### REQUIREMENT
Retype, with no pictures, each line from the one that holds "388x157 pixels. At" through the last line of the entries below, both included.

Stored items

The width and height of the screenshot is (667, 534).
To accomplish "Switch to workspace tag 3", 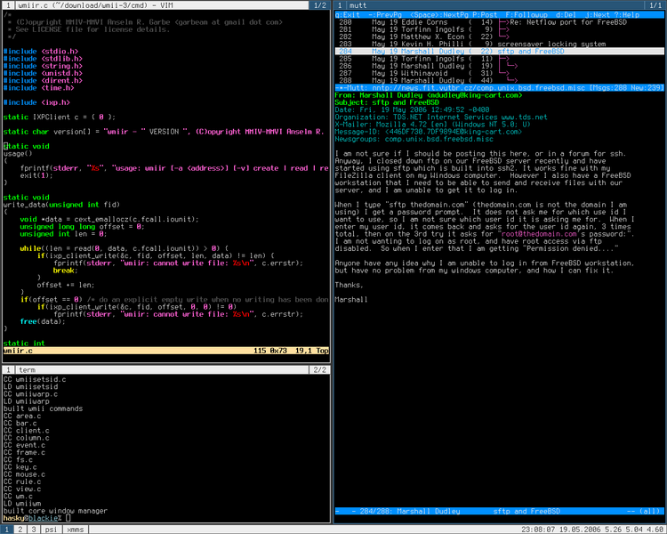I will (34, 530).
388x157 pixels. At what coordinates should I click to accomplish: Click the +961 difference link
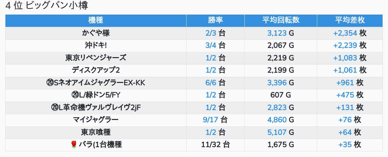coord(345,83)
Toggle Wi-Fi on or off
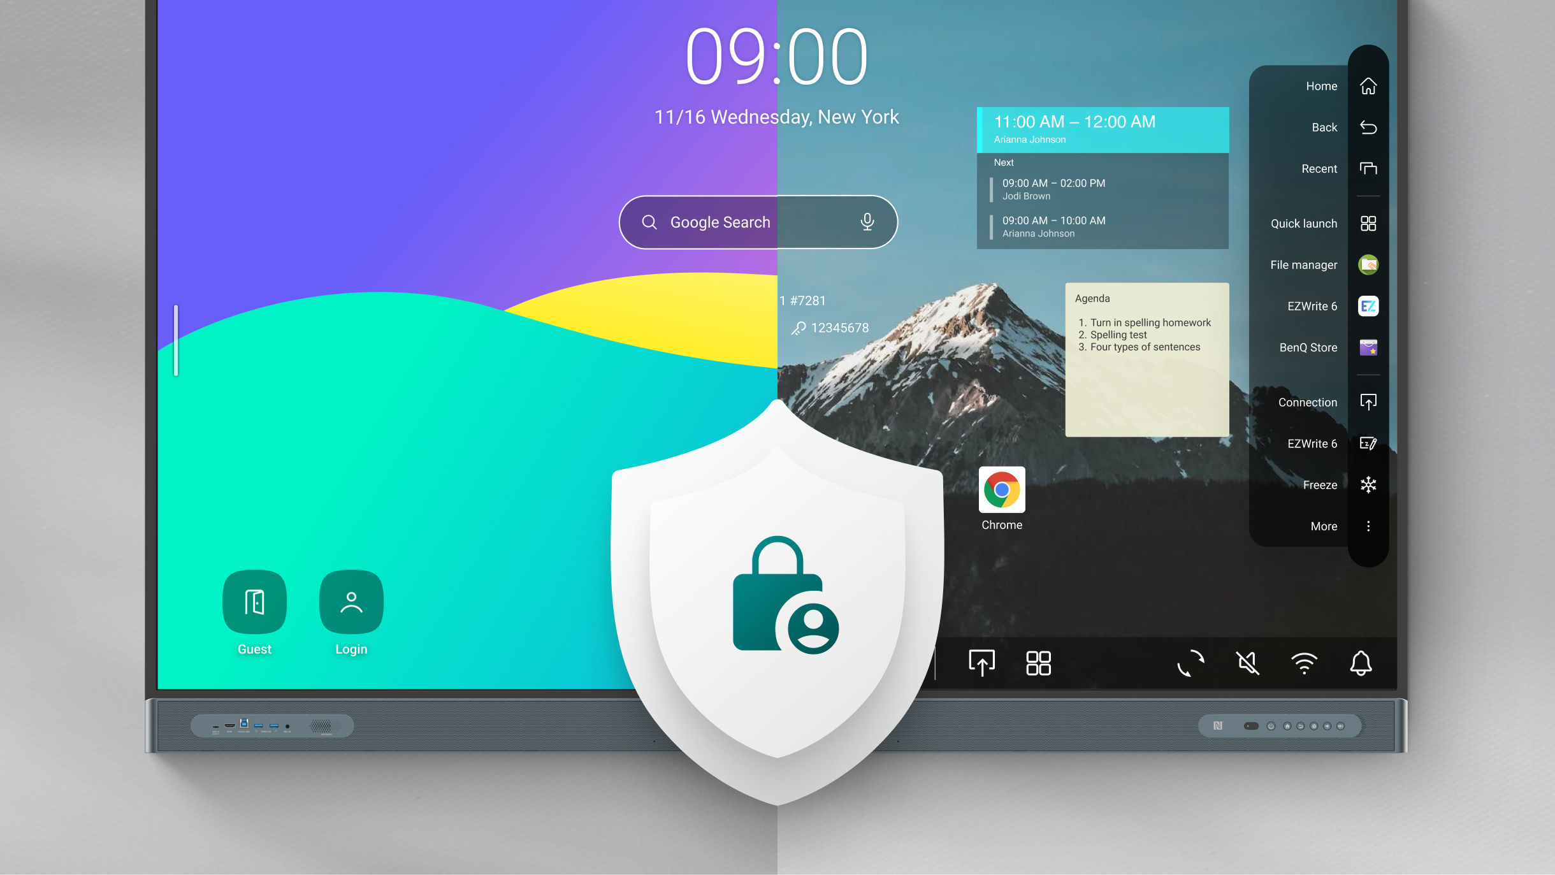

### REPLY
388x157 pixels. At what coordinates should I click to accomplish: Click the +961 difference link
coord(345,83)
Toggle Wi-Fi on or off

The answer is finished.